-- What to do --
Word for word, copy out the records given below.

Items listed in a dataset
---
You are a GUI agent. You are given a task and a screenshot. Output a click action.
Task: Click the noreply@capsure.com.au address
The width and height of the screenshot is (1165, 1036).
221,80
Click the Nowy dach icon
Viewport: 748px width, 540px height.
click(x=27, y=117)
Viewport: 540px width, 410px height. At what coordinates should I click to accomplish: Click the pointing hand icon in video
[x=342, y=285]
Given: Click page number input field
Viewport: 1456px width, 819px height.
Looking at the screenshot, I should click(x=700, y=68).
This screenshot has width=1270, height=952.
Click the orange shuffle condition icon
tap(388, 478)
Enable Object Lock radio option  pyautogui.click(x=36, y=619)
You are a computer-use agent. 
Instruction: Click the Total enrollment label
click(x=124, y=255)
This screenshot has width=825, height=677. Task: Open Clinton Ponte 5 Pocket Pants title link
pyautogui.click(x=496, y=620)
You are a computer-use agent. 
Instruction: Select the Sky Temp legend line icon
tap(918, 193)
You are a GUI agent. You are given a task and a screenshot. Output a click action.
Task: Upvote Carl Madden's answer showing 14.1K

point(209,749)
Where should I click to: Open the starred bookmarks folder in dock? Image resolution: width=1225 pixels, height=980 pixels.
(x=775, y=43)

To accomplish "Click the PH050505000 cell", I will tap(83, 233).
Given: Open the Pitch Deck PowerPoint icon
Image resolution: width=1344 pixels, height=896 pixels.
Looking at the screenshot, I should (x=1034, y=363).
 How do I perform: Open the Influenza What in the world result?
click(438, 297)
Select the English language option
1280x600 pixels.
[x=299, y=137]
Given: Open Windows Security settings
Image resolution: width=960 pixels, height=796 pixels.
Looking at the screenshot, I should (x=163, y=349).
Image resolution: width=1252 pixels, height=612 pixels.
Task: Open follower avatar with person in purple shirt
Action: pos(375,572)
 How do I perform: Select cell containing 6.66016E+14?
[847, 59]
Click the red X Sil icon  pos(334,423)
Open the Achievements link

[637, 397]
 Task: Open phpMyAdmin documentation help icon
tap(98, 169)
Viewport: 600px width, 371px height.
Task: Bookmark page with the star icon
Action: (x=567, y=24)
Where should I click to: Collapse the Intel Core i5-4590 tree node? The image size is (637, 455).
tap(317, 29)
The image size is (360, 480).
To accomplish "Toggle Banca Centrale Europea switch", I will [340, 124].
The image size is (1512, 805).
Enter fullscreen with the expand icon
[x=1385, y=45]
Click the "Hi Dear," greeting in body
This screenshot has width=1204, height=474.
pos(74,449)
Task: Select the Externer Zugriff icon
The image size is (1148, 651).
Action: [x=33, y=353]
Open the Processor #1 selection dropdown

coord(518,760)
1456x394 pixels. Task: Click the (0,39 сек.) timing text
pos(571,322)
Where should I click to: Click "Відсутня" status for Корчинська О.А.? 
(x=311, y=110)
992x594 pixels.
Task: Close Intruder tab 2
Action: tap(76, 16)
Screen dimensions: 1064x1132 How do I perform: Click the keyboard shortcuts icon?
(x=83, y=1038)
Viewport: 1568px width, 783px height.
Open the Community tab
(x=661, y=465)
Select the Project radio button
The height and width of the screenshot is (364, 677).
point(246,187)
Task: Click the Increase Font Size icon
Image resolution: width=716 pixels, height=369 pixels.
---
-- Output --
You are a GUI agent. You are given a task and a screenshot. Output a click action.
Task: Click the noreply@capsure.com.au address
The width and height of the screenshot is (1165, 1036).
221,80
Click the Nowy dach icon
Viewport: 748px width, 540px height.
click(x=27, y=117)
Viewport: 540px width, 410px height. At what coordinates should I click to accomplish: Click the pointing hand icon in video
[x=342, y=285]
Given: Click page number input field
Viewport: 1456px width, 819px height.
Looking at the screenshot, I should click(x=700, y=68).
This screenshot has width=1270, height=952.
Click the orange shuffle condition icon
tap(388, 478)
Enable Object Lock radio option  pyautogui.click(x=36, y=619)
You are a computer-use agent. 
Instruction: Click the Total enrollment label
click(x=124, y=255)
This screenshot has width=825, height=677. Task: Open Clinton Ponte 5 Pocket Pants title link
pyautogui.click(x=496, y=620)
You are a computer-use agent. 
Instruction: Select the Sky Temp legend line icon
tap(918, 193)
You are a GUI agent. You are given a task and a screenshot. Output a click action.
Task: Upvote Carl Madden's answer showing 14.1K

point(209,749)
Where should I click to: Open the starred bookmarks folder in dock? Image resolution: width=1225 pixels, height=980 pixels.
(x=775, y=43)

To accomplish "Click the PH050505000 cell", I will tap(83, 233).
Given: Open the Pitch Deck PowerPoint icon
Image resolution: width=1344 pixels, height=896 pixels.
Looking at the screenshot, I should (x=1034, y=363).
 How do I perform: Open the Influenza What in the world result?
click(438, 297)
Select the English language option
1280x600 pixels.
[x=299, y=137]
Given: Open Windows Security settings
Image resolution: width=960 pixels, height=796 pixels.
Looking at the screenshot, I should (x=163, y=349).
Image resolution: width=1252 pixels, height=612 pixels.
Task: Open follower avatar with person in purple shirt
Action: pos(375,572)
 How do I perform: Select cell containing 6.66016E+14?
[847, 59]
Click the red X Sil icon  pos(334,423)
Open the Achievements link

[637, 397]
 Task: Open phpMyAdmin documentation help icon
tap(98, 169)
Viewport: 600px width, 371px height.
Task: Bookmark page with the star icon
Action: (x=567, y=24)
Where should I click to: Collapse the Intel Core i5-4590 tree node? The image size is (637, 455).
tap(317, 29)
The image size is (360, 480).
To accomplish "Toggle Banca Centrale Europea switch", I will [340, 124].
The image size is (1512, 805).
Enter fullscreen with the expand icon
[x=1385, y=45]
Click the "Hi Dear," greeting in body
This screenshot has width=1204, height=474.
pos(74,449)
Task: Select the Externer Zugriff icon
The image size is (1148, 651).
Action: [x=33, y=353]
Open the Processor #1 selection dropdown

coord(518,760)
1456x394 pixels. Task: Click the (0,39 сек.) timing text
pos(571,322)
Where should I click to: Click "Відсутня" status for Корчинська О.А.? 
(x=311, y=110)
992x594 pixels.
Task: Close Intruder tab 2
Action: tap(76, 16)
Screen dimensions: 1064x1132 How do I perform: Click the keyboard shortcuts icon?
(x=83, y=1038)
Viewport: 1568px width, 783px height.
Open the Community tab
(x=661, y=465)
Select the Project radio button
The height and width of the screenshot is (364, 677).
point(246,187)
Task: Click the Increase Font Size icon
Image resolution: width=716 pixels, height=369 pixels.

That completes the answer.